We have begun following the development of visual skills in these unique children to gain insights into fundamental questions
regarding object concept learning and brain plasticity. The experimental data we have gathered so far have already begun
challenging some long held conceptions regarding brain plasticity and time-lines of learning. We are
finding that the human brain retains an impressive ability to acquire complex visual skills even after several years of congenital
blindness and that this learning unfolds in a systematic sequence. These results, and the patterns of errors that the children
make in our controlled experiments, have provided insights into the nature of information they use for learning to parse the
world into meaningful objects. We also plan to complement these studies with non-invasive recordings of brain activity to
assess topographical changes in cortical organization as a function of time past surgery, and their correlations with the
behaviorally observed skills. We call this overall effort 'Project Prakash' after the Sanskrit word for light.
Ostrovsky, Y., Andalman, A. and Sinha, P. (under review).
Vision following extended congenital blindness.
Ostrovsky, Y., Meyers, E. and Sinha, P. (In preparation). Parsing visual scenes via dynamic cues.
Sinha, P. (2003). Face classification following long-term visual deprivation.

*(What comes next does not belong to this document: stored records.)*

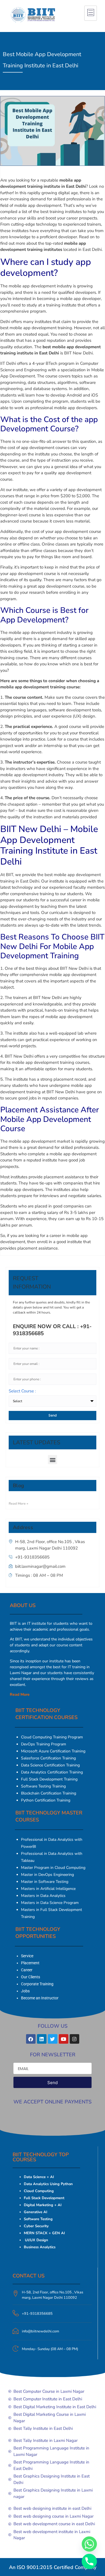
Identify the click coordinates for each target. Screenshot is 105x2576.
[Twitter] (52, 2039)
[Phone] (89, 2561)
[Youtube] (63, 2039)
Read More (20, 1694)
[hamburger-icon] (90, 13)
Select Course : (22, 1391)
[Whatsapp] (89, 2544)
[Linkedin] (41, 2039)
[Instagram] (74, 2039)
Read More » (18, 1503)
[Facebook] (31, 2039)
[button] (52, 1459)
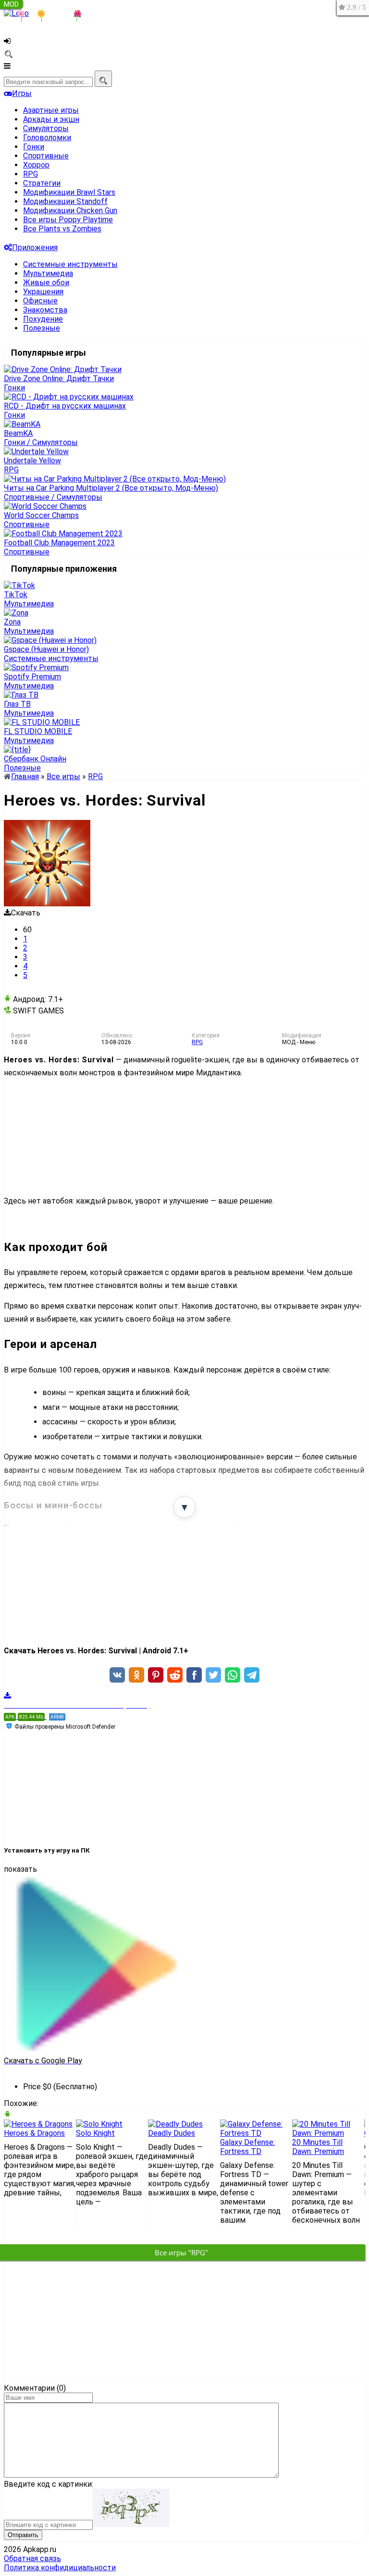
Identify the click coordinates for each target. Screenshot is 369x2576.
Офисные (40, 300)
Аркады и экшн (51, 119)
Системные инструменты (70, 264)
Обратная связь (32, 2558)
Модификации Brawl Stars (69, 192)
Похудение (43, 319)
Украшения (43, 291)
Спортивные (46, 155)
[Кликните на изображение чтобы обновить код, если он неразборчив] (131, 2524)
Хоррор (36, 164)
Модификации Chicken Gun (70, 210)
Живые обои (46, 282)
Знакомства (45, 309)
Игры (22, 93)
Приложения (35, 247)
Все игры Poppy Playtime (68, 219)
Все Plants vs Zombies (62, 228)
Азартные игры (51, 110)
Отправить (23, 2535)
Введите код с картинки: (48, 2484)
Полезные (41, 328)
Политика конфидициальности (60, 2567)
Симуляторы (46, 128)
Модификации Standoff (65, 201)
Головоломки (47, 137)
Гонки (33, 146)
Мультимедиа (48, 273)
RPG (30, 174)
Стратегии (42, 183)
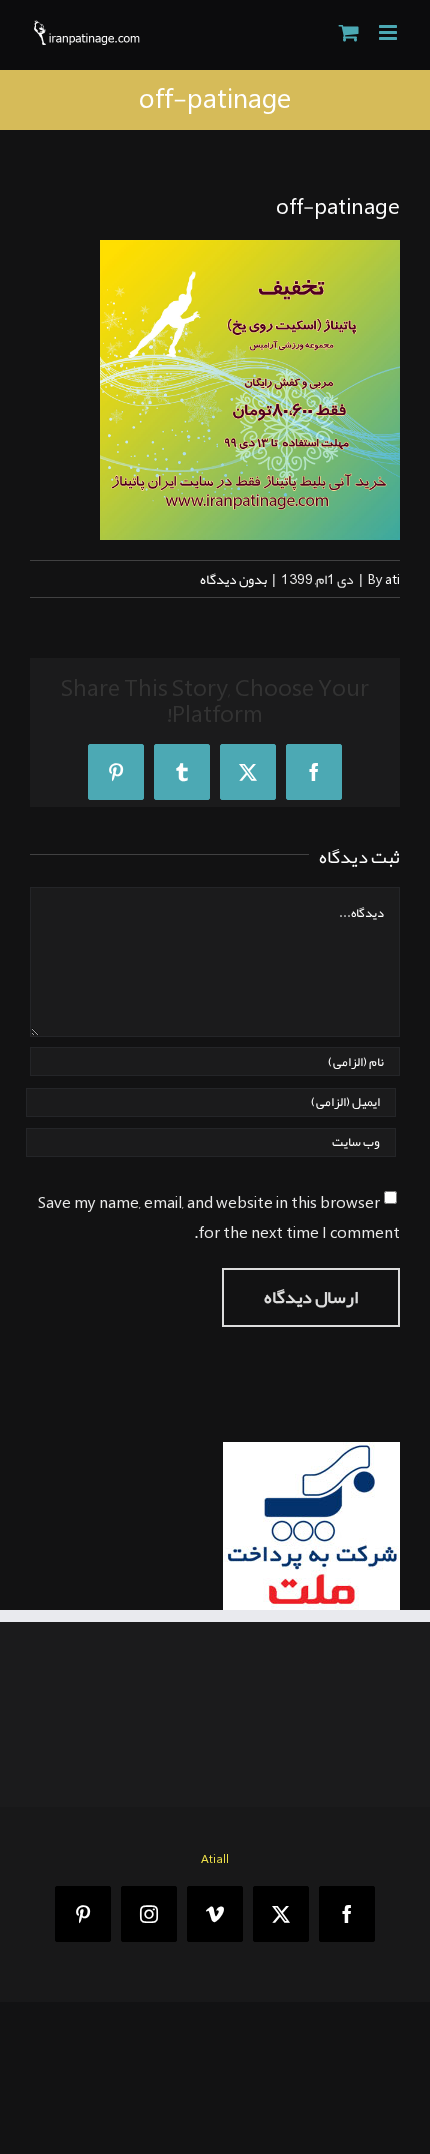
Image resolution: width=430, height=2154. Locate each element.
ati (392, 579)
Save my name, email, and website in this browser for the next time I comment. (219, 1218)
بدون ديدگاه (233, 579)
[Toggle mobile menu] (389, 32)
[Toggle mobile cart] (349, 32)
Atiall (215, 1859)
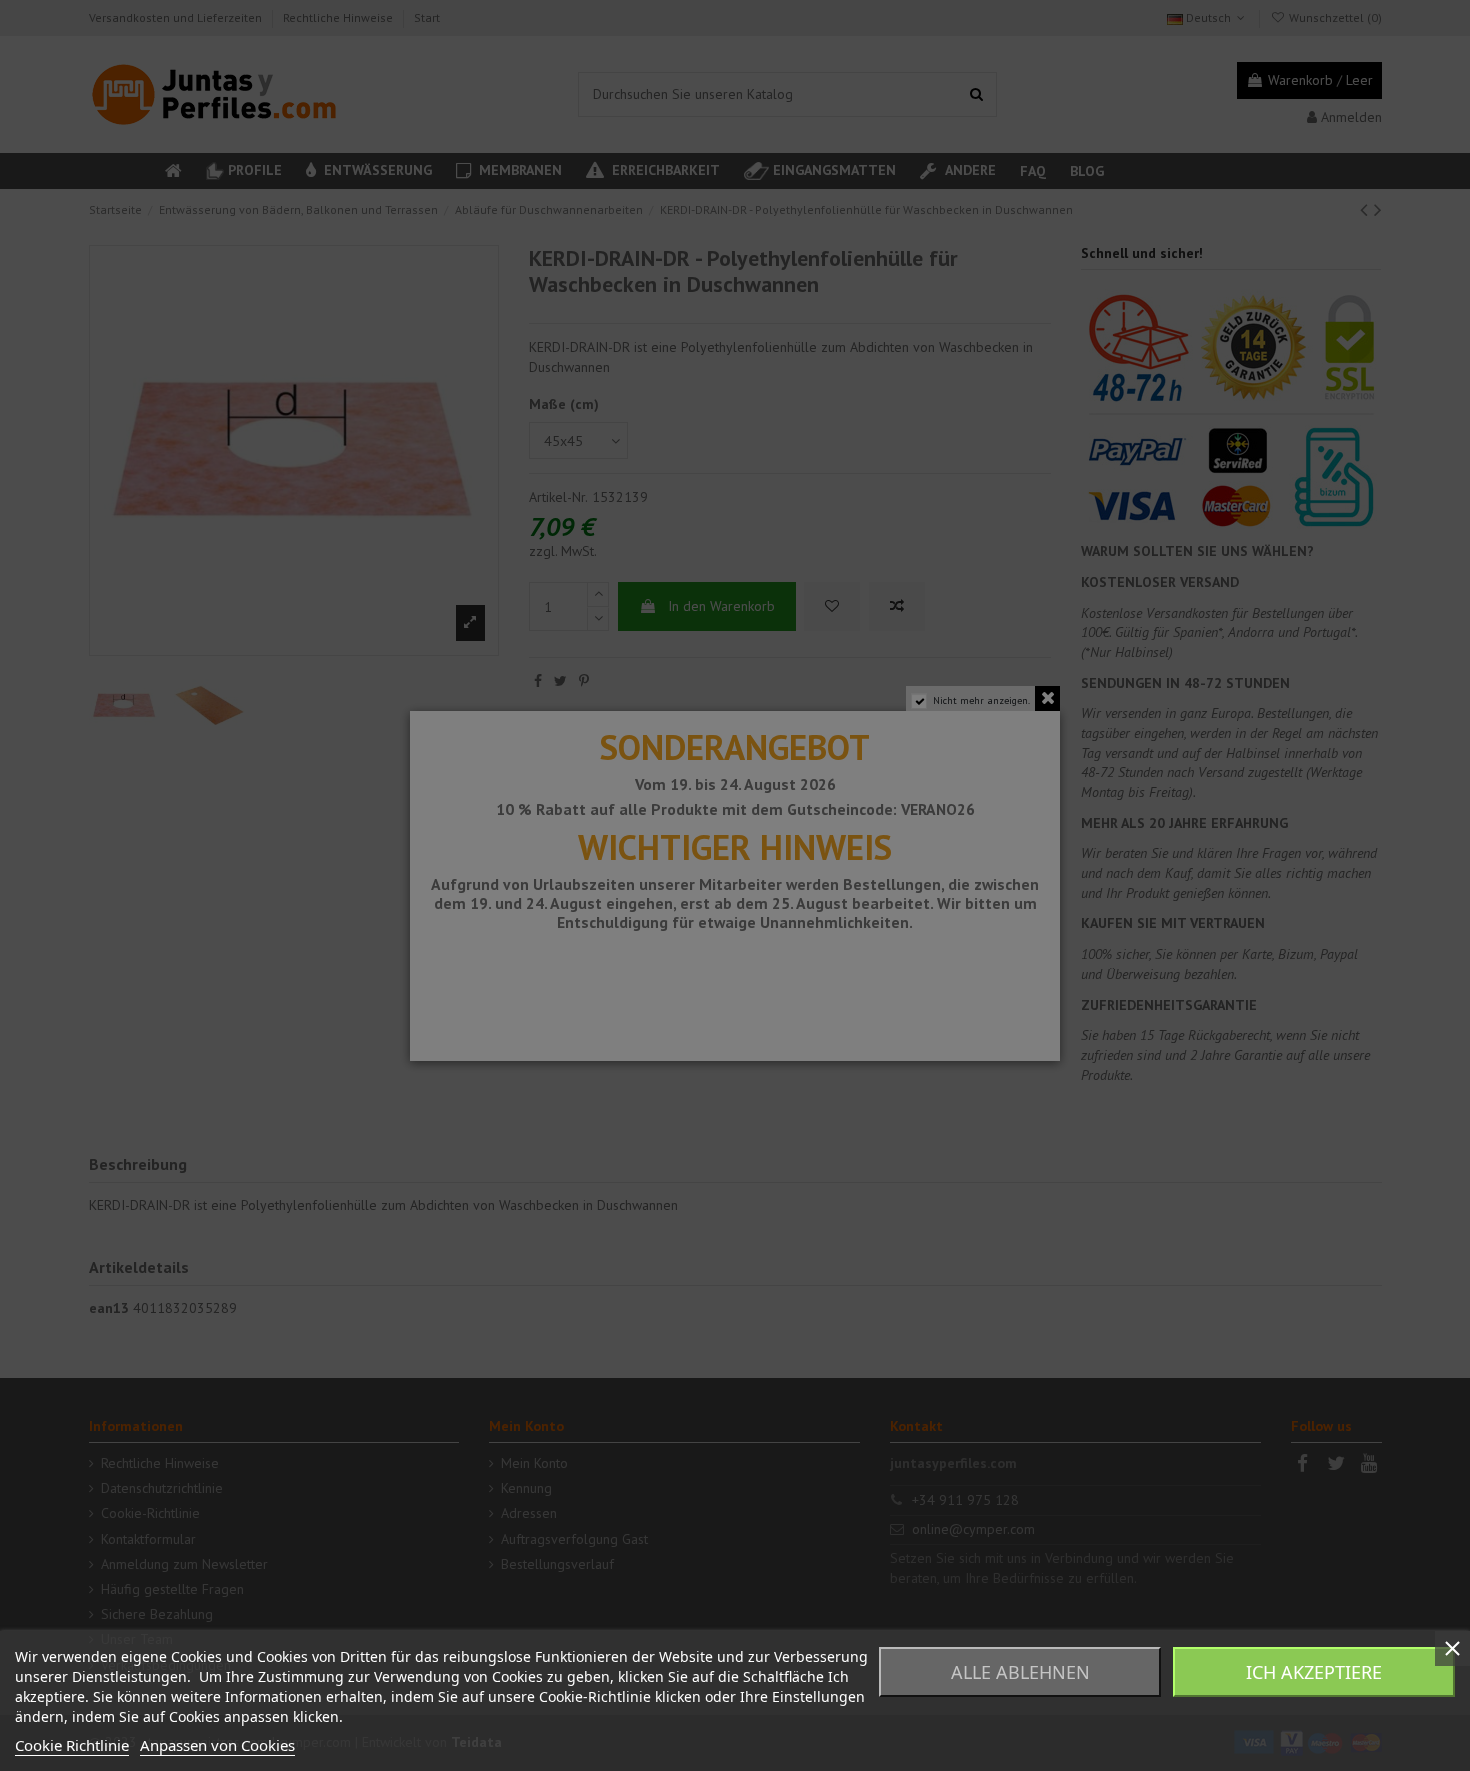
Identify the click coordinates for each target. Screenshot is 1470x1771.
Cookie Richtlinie (72, 1745)
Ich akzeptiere (1314, 1672)
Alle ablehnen (1020, 1672)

Annual meeting of the Vision Sciences Society, Sarasota, FL.
Computational model for learning to parse the world into objects
Complementing Project Prakash on the computational front, we are developing algorithms for automated
object-concept discovery from natural video streams. Not only is this problem of great significance in visual
neuroscience, it also occurs prominently in several other areas, such as computational genomics where the task
is to extract common subsequences (‘objects’) across multiple strings (‘input images’). We are developing two kinds
of algorithms for this task. The first works with static imagery. Our work here builds upon past research in statistical
learning and string matching to create an efficient scheme for discovering commonalities across multiple inputs.
Our computational simulations show that this approach successfully learns to recognize objects even when the input
images are not spatially normalized, and the image quality is significantly degraded. However, success here is dependent
upon the availability of partial supervision. In order to accurately model human object learning, we cannot be critically
reliant on the availability of a ‘teacher’. With this in mind, we are also developing completely unsupervised concept
discovery algorithms. This work incorporates empirical data from Project Prakash to provide guidelines for, and constraints
on, the algorithms’ designs and computational complexity.
Bouvrie, J. V. and Sinha, P. (To appear).
Object concept learning: Observations in congenitally blind children and a computational model. Neurocomputing.
Sinha, P., Balas, B. and Ostrovsky, Y. (2005). Project Dylan – A computational model of visual object concept learning.
Annual meeting of the Vision Sciences Society, Sarasota, FL.
Sinha, P., Balas, B. J. and Ostrovsky, Y. (In preparation). Learning to parse the world into objects.